Heat recounted her morning for him: the trip to Pennsylvania, the phone calls to various prisons. When she was through, he sat heavily in one of the chairs by her desk.
“So. Maggs dead, Callan escaped,” he said, like he was still trying to absorb it. “Someone was very busy on Tuesday.”
“Yes, but whom?”
“That’s the mystery, isn’t it?” Rook said. “Stating the obvious, Maggs was clearly the loser in everything that went down. He was a loose end that someone finally felt the need to cut off.”
“Yes, but why now?” Heat asked, wanting to know if Rook was thinking along the same lines she was. “Maggs had been in that prison for four ye
ars. It looks like whoever got to him could have gotten to him any time. There was obviously some kind of inciting event.”
“Your mother’s sudden reemergence,” Rook said.
“It sure seems that way.”
“Well, yes. Unless your mother resurfaced in response to something else. In which case that was the inciting event.”
“I thought about that, too.”
“Well, that’s really a chicken-or-egg question,” Rook said. “But just to talk it out, your mother’s reemergence captured more than just your attention. While she was still ‘dead,’ Maggs’s being alive wasn’t particularly bothering anyone. The moment someone figured out she was back, Maggs became a threat again and had to be eliminated. And don’t ask me why. Because I don’t know.”
Rook’s left leg started bouncing up and down, his sudden surfeit of energy needing an outlet.
“I don’t want to say Maggs doesn’t matter,” Rook said. “Because he does. But our chances of figuring out why he had to be silenced seem…remote.”
“Dead men tell no tales,” Heat said.
“Aye-aye, matey. That reminds me, do you want to be a pirate king and a pirate wench for Halloween?
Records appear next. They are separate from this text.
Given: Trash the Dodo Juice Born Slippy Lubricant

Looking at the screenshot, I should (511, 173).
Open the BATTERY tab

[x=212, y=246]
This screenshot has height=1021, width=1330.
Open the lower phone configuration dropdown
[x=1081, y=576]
I made my publisher let me keep the corset from the cover shoot for my latest Victoria St. Clair novel. It would look so hot on you, especially if you—”
“Rook. Focus.”
“Right. Sorry. By the way, is there a cold shower somewhere around here?” Rook said, taking a moment to physically shake himself.
“Okay, I think I’m good,” he said. “Anyhow, as I was saying, I think Callan is the hot lead here. One, because he’s still alive. Two, because someone clearly wanted him out of prison—and not dead—for some reason. That transfer to medium security six months ago was not some kind of random paperwork mix-up. He clearly had someone pulling strings for him.”
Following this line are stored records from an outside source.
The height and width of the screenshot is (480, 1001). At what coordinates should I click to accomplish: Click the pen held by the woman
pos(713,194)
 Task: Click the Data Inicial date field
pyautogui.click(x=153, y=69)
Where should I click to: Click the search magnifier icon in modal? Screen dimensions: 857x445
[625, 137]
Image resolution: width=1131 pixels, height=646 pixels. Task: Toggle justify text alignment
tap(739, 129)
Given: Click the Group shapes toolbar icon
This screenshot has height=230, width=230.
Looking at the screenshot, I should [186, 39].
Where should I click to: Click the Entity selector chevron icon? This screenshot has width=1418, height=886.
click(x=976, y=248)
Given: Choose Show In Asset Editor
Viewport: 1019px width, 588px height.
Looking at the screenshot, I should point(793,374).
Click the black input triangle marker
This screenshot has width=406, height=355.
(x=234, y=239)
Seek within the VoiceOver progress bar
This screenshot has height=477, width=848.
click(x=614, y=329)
“It had to be someone at the Bureau of Prisons, right?” Heat asked.
“Well, in the end, yes. But even if you find out who signed off on the transfer at the B.O.P., you haven’t necessarily cracked anything. Our theoretical B.O.P. bureaucrat could have just been following orders from someone else, either in the B.O.P. or higher up in the Department of Justice.”